И ничего из ряда вон выходящего в этом прозрении опять же не было. Советы являли традиционный для России тип аграрной цивилизации, и знаток дореволюционной России Чаянов отмечал, что «режим крестьянских Советов в крестьянской среде... существовал задолго до октября 1917 года в системе управления кооперативными организациями».

Потому и такой далекий от Ленина философ, как Н.А. Бердяев, признавал позже: «Большевизм гораздо более традиционен, чем принято думать. Он согласен со своеобразием русского исторического процесса. Произошла русификация и ориентализация марксизма». Что лишний раз говорит о том, что происходившие в России процессы шли не логическим, а историческим путем. Но именно Ленин в «Апрельских тезисах» изложил тот, в сущности, народнический путь к социализму, минуя капитализм, который он так критиковал на заре своей революционной юности.

Не придумав, по сути, ничего нового, Ленин тем не менее сумел увидеть то, чего в революционной горячке не смог разглядеть даже такой выдающийся ум, как Плеханов (что уж тут говорить о Сталине). Потому и считал, что по сравнению с опиравшейся на народ советской властью любая парламентская республика будет шагом назад. Сидевшие в Петросовете меньшевики, эсеры и большевики даже не догадывались, что именно им выпала честь возглавить неведомую по сей день государственность крестьянской России. Да, пока еще Советы не были большевистскими, потому Ленин и предлагал не захватывать власть сразу, а терпеливо и настойчиво разъяснять массам те ошибки, которые сейчас эти самые Советы делали.

Судя по тому, как Ленин позже будет бороться с партийной бюрократией, он и на самом деле пытался сделать из Советов именно то, что увидел в них в апреле 1917-го.
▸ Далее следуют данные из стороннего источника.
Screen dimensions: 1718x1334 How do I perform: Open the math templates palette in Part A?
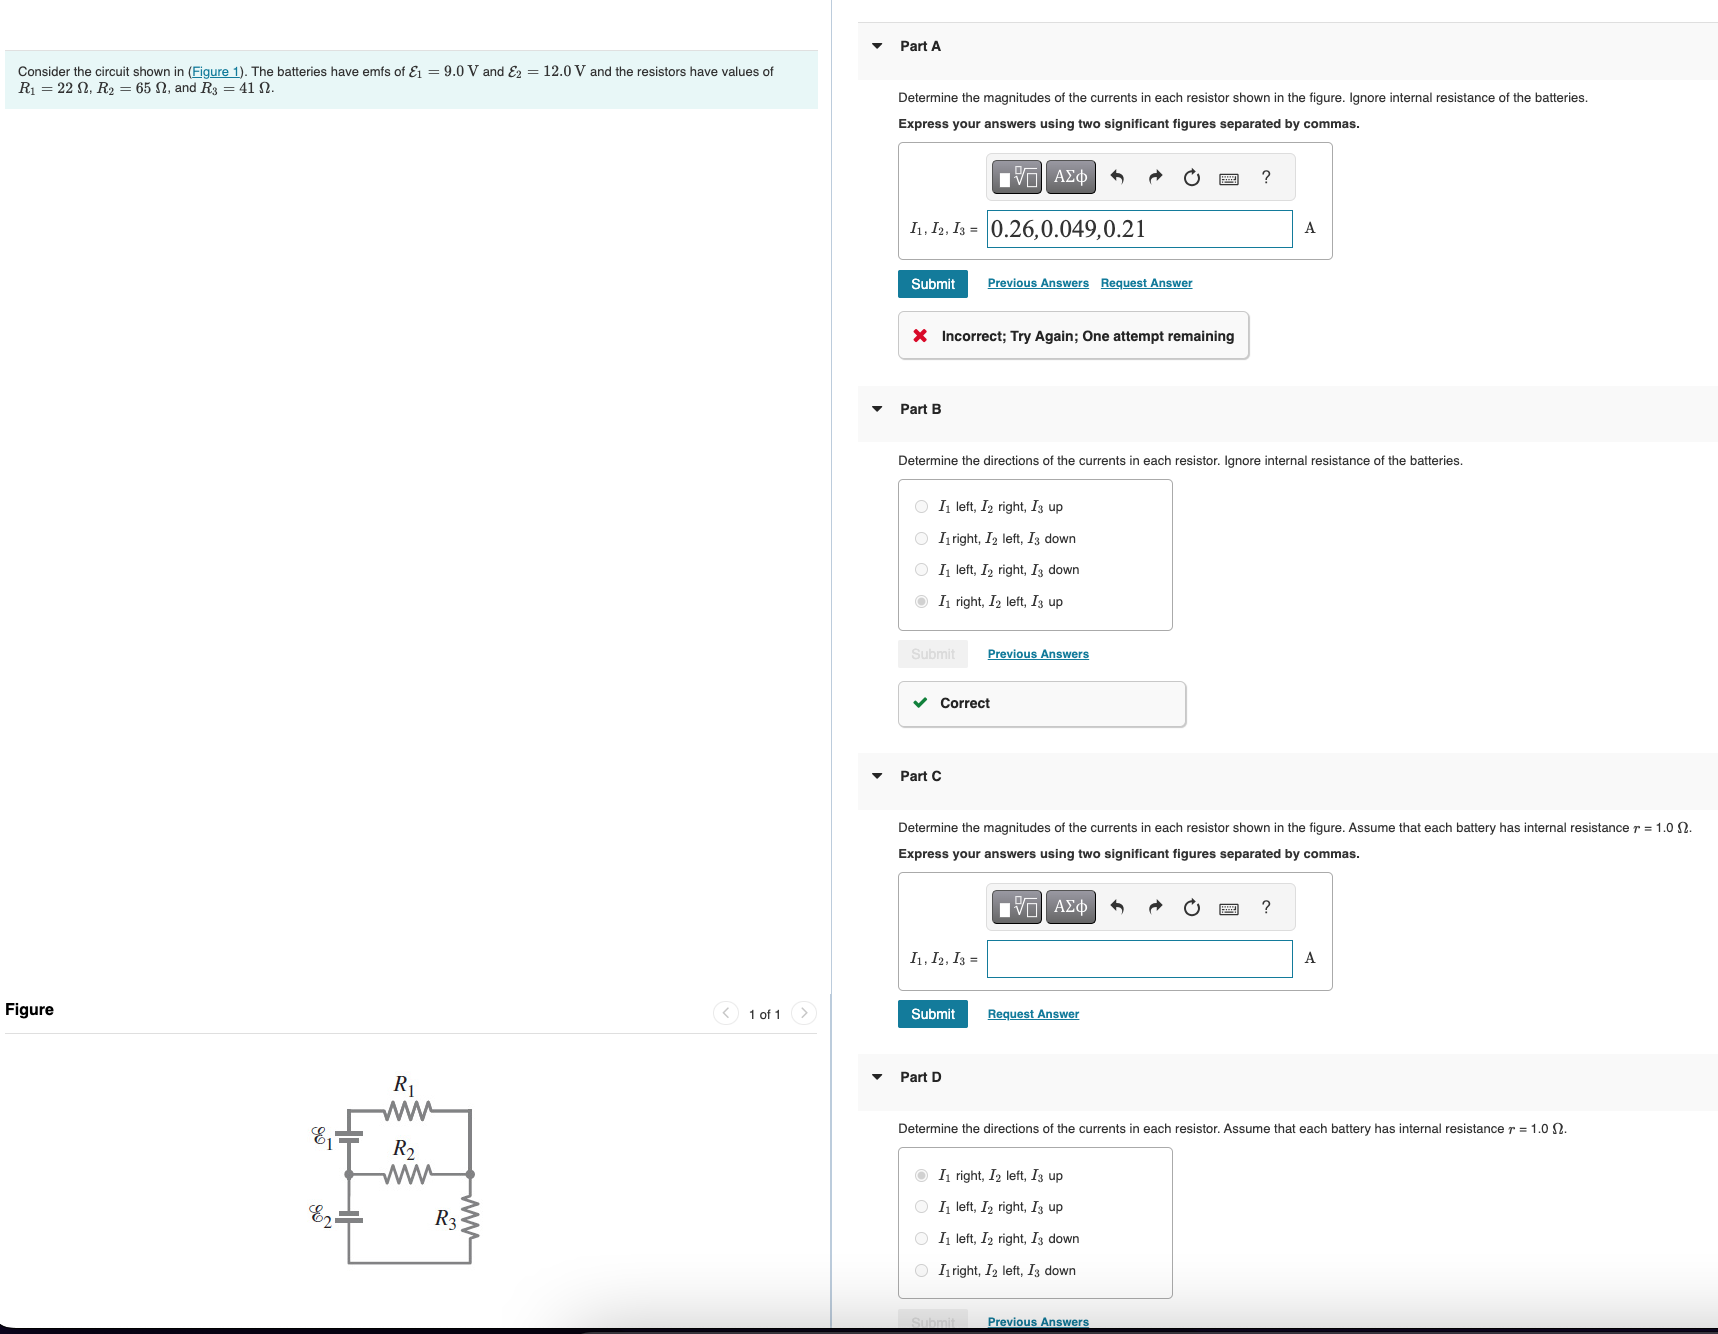(1015, 176)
Хотя и сам приложил руку, особенно в начале своего правления, к тому, чтобы Советы так навсегда и остались неполноценными органами, руководить которыми будет партия.
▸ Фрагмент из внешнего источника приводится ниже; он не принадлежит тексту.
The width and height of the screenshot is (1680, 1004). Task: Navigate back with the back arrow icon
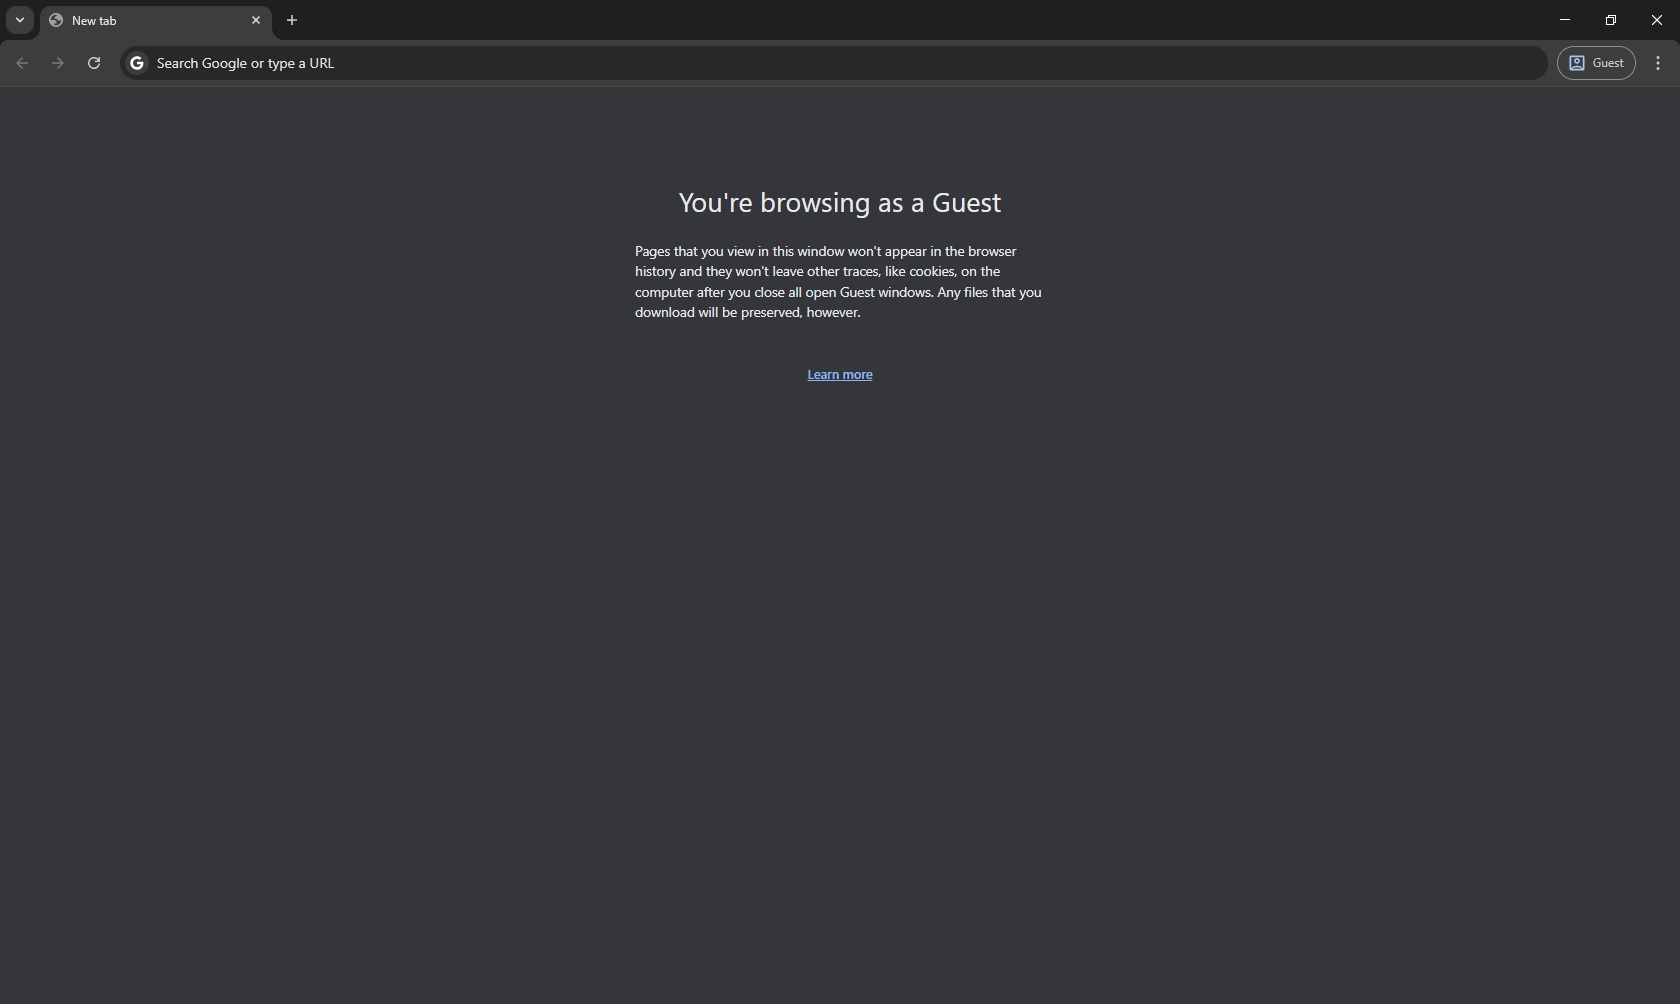pyautogui.click(x=22, y=63)
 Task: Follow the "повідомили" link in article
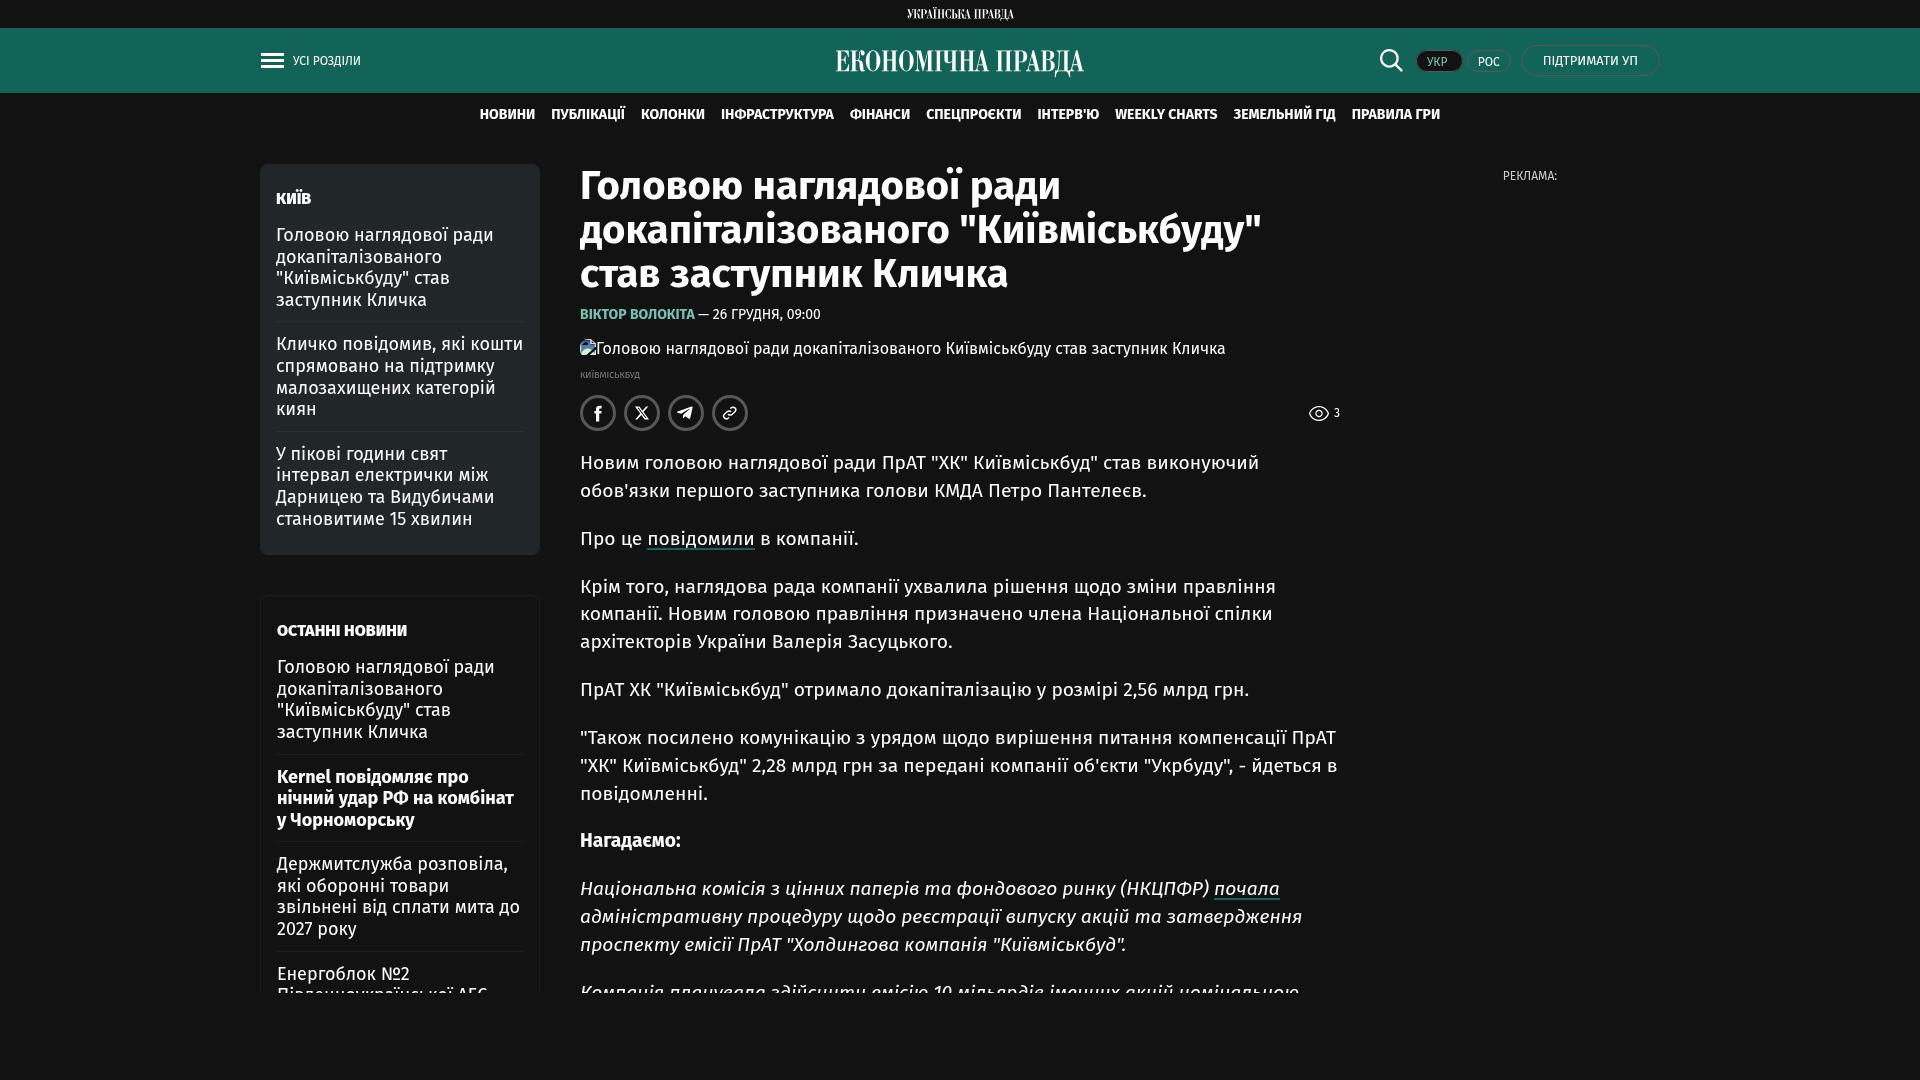(x=700, y=539)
Что же касается сложившегося в стране двоевластия, то оно, по мнению Ленина, должно было закончиться победой одной из сторон. «Двух властей, — заявлял он, — в государстве быть не может!»

* * *

Разобравшись с Советами, вождь довольно больно ударил по Сталину, призвав к созданию истинного революционного Интернационала, который предали социал-шовинисты и центр. Под «центром» Ленин подразумевал... ту самую левоинтернационалистскую группу меньшевиков во главе с лидерами Петросовета Чхеидзе и Церетели, с которой Сталин вел переговоры. «Я слышу, — язвительно заметил Ленин, — что в России идет объединительная тенденция, объединение с оборонцами. Это — предательство социализма! Я думаю, что лучше остаться одному, как Либкхнет: один против 110».
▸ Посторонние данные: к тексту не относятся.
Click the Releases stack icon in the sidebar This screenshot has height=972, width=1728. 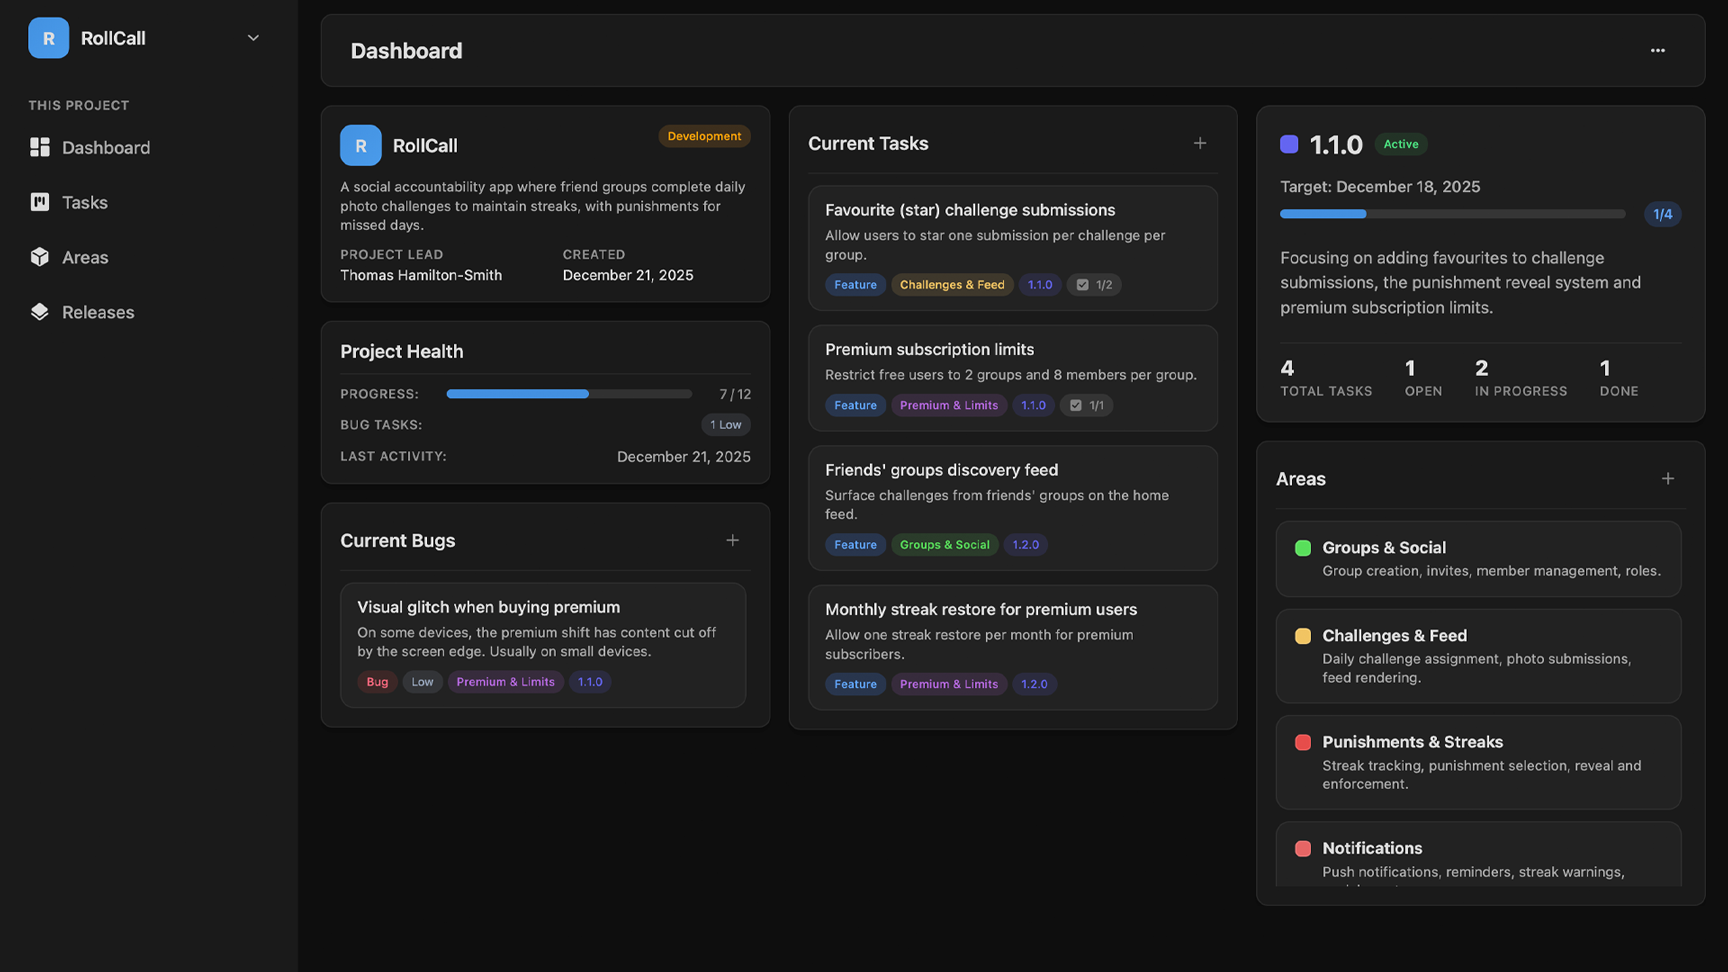point(40,312)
Он не назвал ни одного имени, и тем не менее всем сидящим в зале было ясно, о ком он говорит. И можно только догадываться, какое разочарование и горечь испытывал Сталин, слушая ленинские речи. И где? Перед той самой аудиторией, в присутствии которой он намеревался претворить свой план по объединению большевиков с меньшевиками. Если о его мартовских неприятностях, связанных с допуском в Бюро ЦК и «Правду» знал в общем-то ограниченный круг людей, то в Таврическом Ленин отхлестал его по щекам публично. И самое печальное было в том, что бил его признанный вождь социал-демократии. Надо полагать, Ильич уже знал о его мартовских художествах и бил сразу за все.

Конечно, Сталин был расстроен. И все же надежды он не терял. Ободряло его то, что Ленин не назвал его имени, а это говорило о многом. Да, вождь был беспощаден с теми, кого считал своими врагами, но в то же время с удивительным терпением он относился к тем партийным деятелям, которые признавали свои ошибки.

В известной степени спасло Сталина и то, что далеко не он один не понимал в те дни Ленина. Чем больше вождь говорил, тем с большим непониманием взирали на вождя партийцы. И единственное, чего добился Ленин своими тезисами, так это еще большего раскола в партии. Многие были шокированы его отходом от марксизма и выступили против линии Ленина на захват власти. На Ленина нападали все, кому только не лень, и лишь одна Коллонтай выступила на его стороне.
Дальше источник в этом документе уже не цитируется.